Figure 3: Transport through tripodal molecules on Au(111) in different configurations.

(ad) Spiro A. (e,f) Spiro B. (g) Computed transmission curves in DFT and (h) DFT+Σ frameworks are shown for configurations af.

Table 1 Conductance of the molecular junction.

To summarize Table 1 and compare to the experiment, values found for spiro B for different tip configurations are centred 2.65 × 10−3G0, that is, a factor of 7 above the experimental results. As the terminal phenyl ring of spiro A is freely revolving around the ethynyl connection, we also considered the twisted arrangement of the phenyl ring. In its untwisted configuration, the conductance is 6.5 × 10−4G0, which is larger than the experimental value by a factor of 130. A calculation for a twist angle of 90° leads to a value of 1.75 × 10−5G0 which is, similar to the case of spiro B, within an order of magnitude from the measurements.

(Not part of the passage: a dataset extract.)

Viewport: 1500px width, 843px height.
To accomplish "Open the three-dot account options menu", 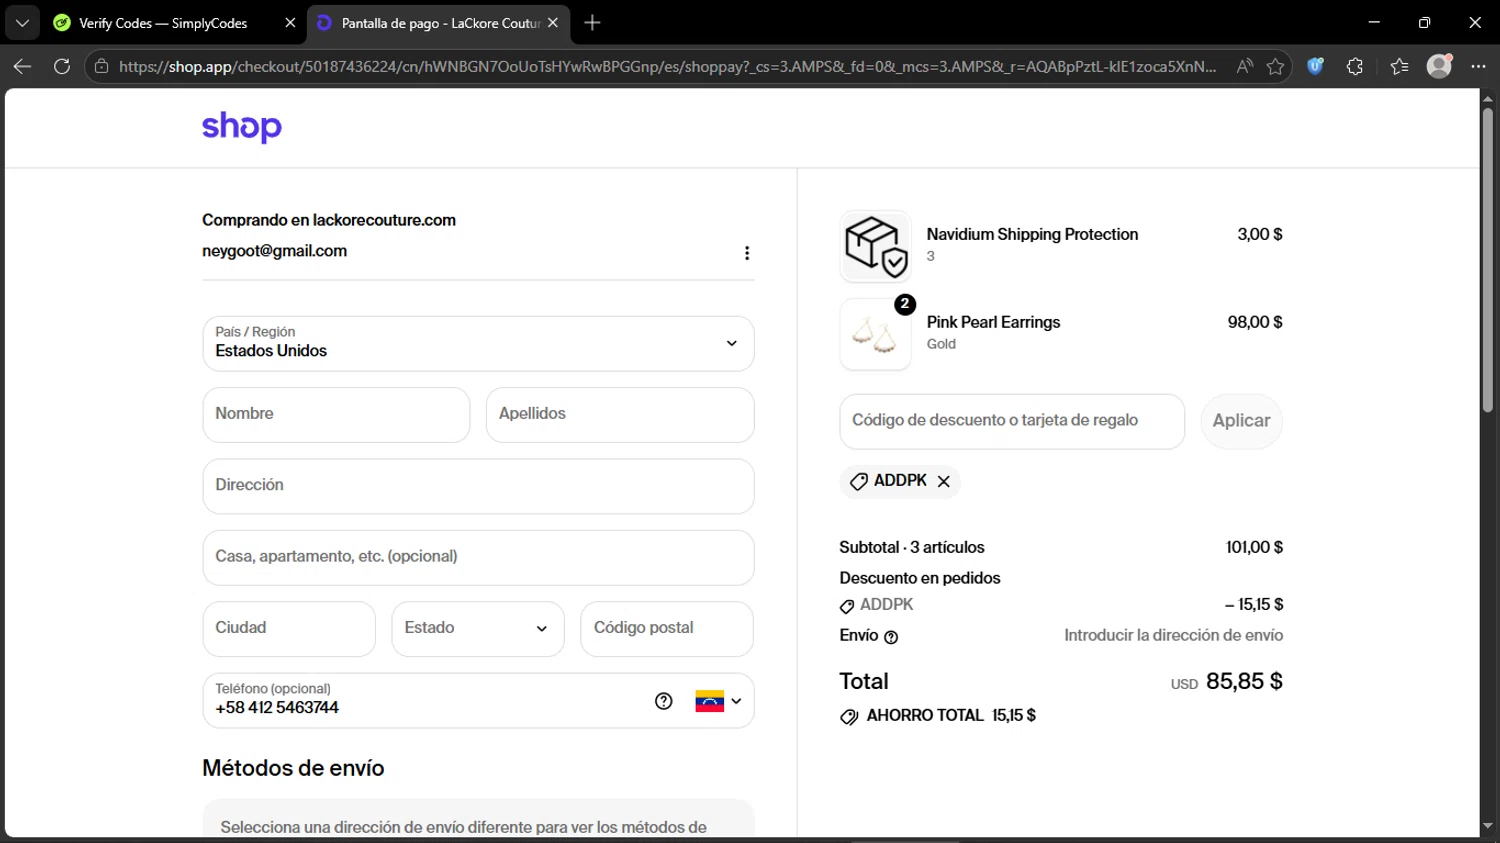I will [x=747, y=253].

In full agreement with the simulated STM images presented in the Supplementary Figs 12 and 13, this indicates that the terminal phenyl ring twists in the presence of the tip.

Typically, such contacting measurements involve plastic deformations of the electrodes or displacements of the molecule, which leads to a widespread range of conductance values of the junction. Robust and reproducible conductance switching, however, is essential with regard to possible applications and requires suitable anchoring groups as is the case for the molecular tripods discussed in this work. On one side, the spiro molecules are firmly attached to the substrate via three sulfur bonds, and on the other side, a nitrile group forms a coordinative bond to the gold tip that can be reproducibly opened and closed. Several thousand conductance curves were recorded on an array of spiro B molecules and all molecular junctions formed resulted in basically the same value of conductance as can be seen in the conductance map presented in Fig. 4a, where all molecular head groups show up in identical colour. I–z curves recorded on equivalent positions of different molecules show identical switching behaviour (Fig. 4b). As can be seen in the corresponding conductance histograms (see Fig. 4c,d, including all 14,000 I–z curves on top of the molecular head group, near to it, on the side of the molecule and above the gold surface), the ON–OFF ratio of the switch amounts to about two orders of magnitude with no overlap of the corresponding conductance peaks. The high reproducibility of the nitrile–gold contact in the STM experiment goes well beyond break-junction experiments of molecules with similar anchor groups or similar core structures36,37. It allows to unambiguously attribute the remaining variation of the conductance of the ON state to the difference in atomic-scale contact geometries for different tip positions (see lateral mapping of the hysteresis described in detail in Supplementary Fig. 15 and Supplementary Note 10).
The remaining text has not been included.